Voilà, abandon ! Le mot est trouvé. Car dans son étymologie grecque, ekleipsis, le mot éclipse signifie bien abandonner. Alors, quelle plus forte analogie avec l’éclipse permanente que celle d’un peuple qui s’abandonne dans une collective indigence intellectuelle et humaine pour vivre au cycle des saisons dans l’imposture, dans la soumission et dans la fuite ! Quelle plus grande indigence que celle d’accepter de survivre en renonçant à toute dignité ("pito nou led nou la") !
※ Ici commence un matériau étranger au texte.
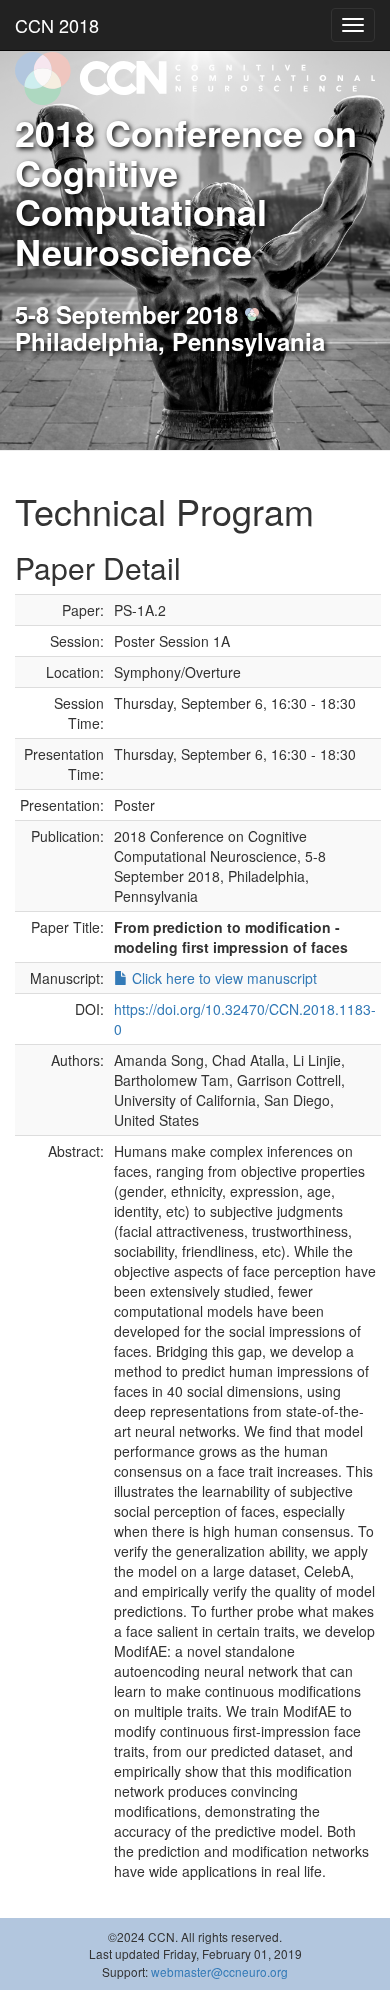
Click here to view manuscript (222, 978)
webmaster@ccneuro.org (219, 1971)
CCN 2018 (57, 25)
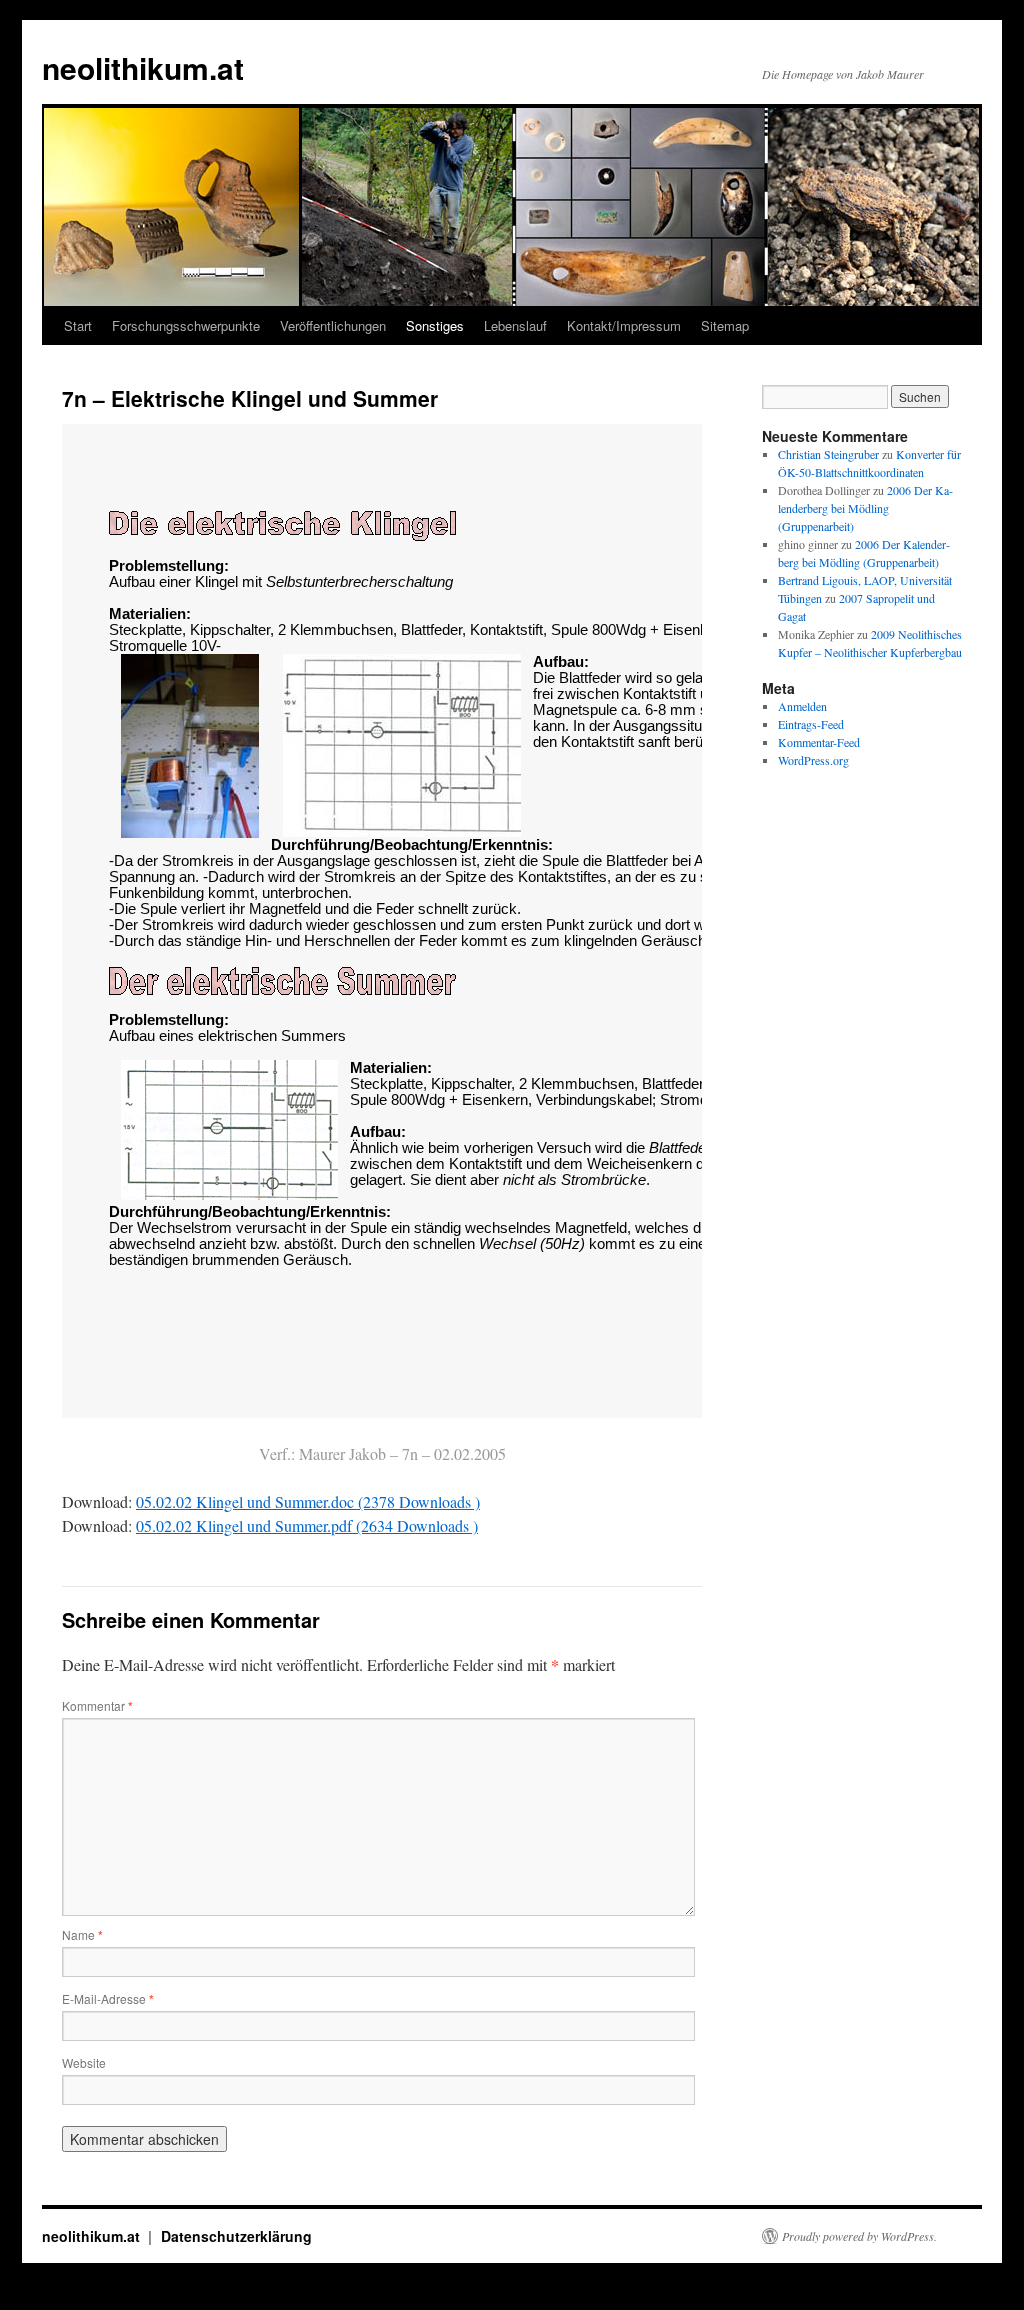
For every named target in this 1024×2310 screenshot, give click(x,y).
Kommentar (97, 1705)
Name (82, 1934)
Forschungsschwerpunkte (186, 325)
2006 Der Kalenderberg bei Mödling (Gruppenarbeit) (865, 508)
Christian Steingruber (828, 454)
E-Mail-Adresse (108, 1998)
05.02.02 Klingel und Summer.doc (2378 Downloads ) (308, 1501)
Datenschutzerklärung (236, 2236)
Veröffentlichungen (333, 325)
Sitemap (725, 325)
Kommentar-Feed (819, 742)
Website (84, 2062)
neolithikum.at (143, 67)
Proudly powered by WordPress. (859, 2236)
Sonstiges (435, 325)
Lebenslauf (515, 325)
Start (78, 325)
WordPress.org (813, 760)
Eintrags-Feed (811, 724)
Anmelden (802, 706)
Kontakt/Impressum (624, 325)
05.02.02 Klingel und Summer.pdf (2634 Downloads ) (307, 1525)
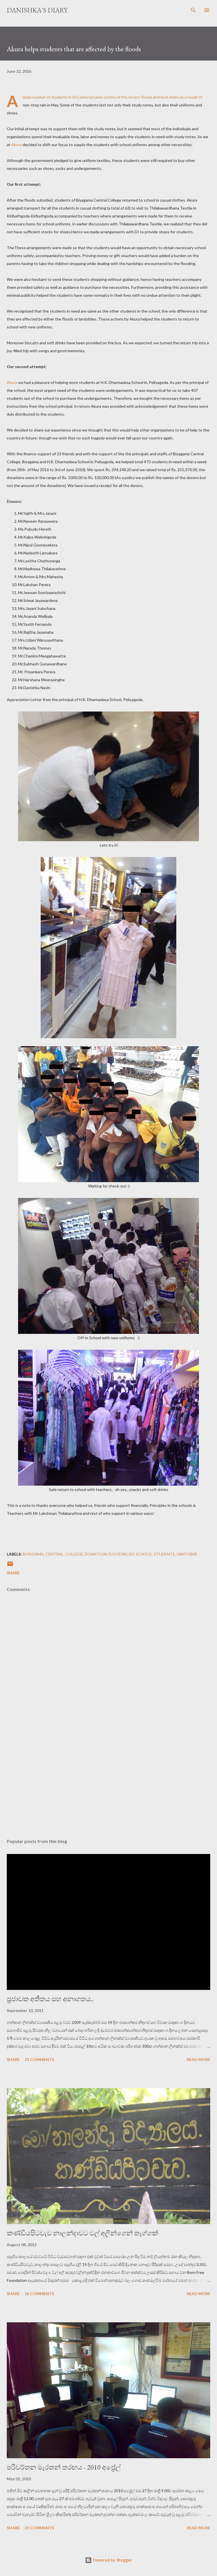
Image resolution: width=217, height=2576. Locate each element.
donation (96, 1554)
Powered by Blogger (112, 2560)
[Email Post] (10, 1565)
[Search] (193, 10)
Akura (16, 144)
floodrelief (121, 1554)
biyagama (33, 1554)
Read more (198, 2059)
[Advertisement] (108, 1780)
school (144, 1554)
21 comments (39, 2059)
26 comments (39, 2293)
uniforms (187, 1554)
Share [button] (13, 1572)
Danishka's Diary (37, 10)
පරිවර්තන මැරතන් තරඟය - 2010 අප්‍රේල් (64, 2467)
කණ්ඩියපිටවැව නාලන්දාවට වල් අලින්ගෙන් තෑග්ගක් (82, 2233)
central (54, 1554)
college (74, 1554)
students (164, 1554)
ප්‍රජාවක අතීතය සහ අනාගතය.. (50, 1998)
N’est-ce pas un abandon de souveraineté et de dignité nationales quand la sécurité, les élections et les choix politiques du pays sont programmés et dictés par d’autres à Washington ou à l’ONU ? N’est-ce pas un abandon de la gouvernance étatique que de laisser aux ONG le soin de conduire les axes de ses actions stratégiques notamment dans le domaine du renforcement institutionnel et de la justice ? N’est-ce pas un abandon de la cohésion sociale quand les juges refusent de rendre justice parce qu’assujettis à des accointances politiques qui les rendent redevables ? N’est-ce pas un abandon d’éthique professionnelle quand des experts continuent de vendre le libéralisme comme promesse de bonne gouvernance au profit de leur subvention ? Ou quand des professionnels se condamnent au silence pour ne pas perdre leurs opportunités d’affaires ? N’est-ce pas un abandon de la vérité quand certains médias ont vendu à la population le mythe du succès de la plantation de banane de l’actuel président d’Haïti et se sont abstenu de faire écho des preuves flagrantes des irrégularités du processus électoral de 2016 ? N’est-ce pas un abandon de l’éthique religieuse quand des hommes d’église pactisent avec la crapulerie politique pour défendre leurs intérêts de chapelle ou de culte ? N’est-ce pas un abandon du savoir quand l’Université se révèle incapable de résoudre ses propres crises voire de proposer des modèles intelligents à la société ? N’est-ce pas un abandon de l’exemplarité quand ce sont ceux qui sont en contravention avec la justice et ceux qui ne payent pas leurs taxes qui font et exécutent les lois ? N’est-ce pas un abandon collectif quand tout un peuple vit en transit dans son pays et n’est qu’en quête d’opportunités pour fuir ?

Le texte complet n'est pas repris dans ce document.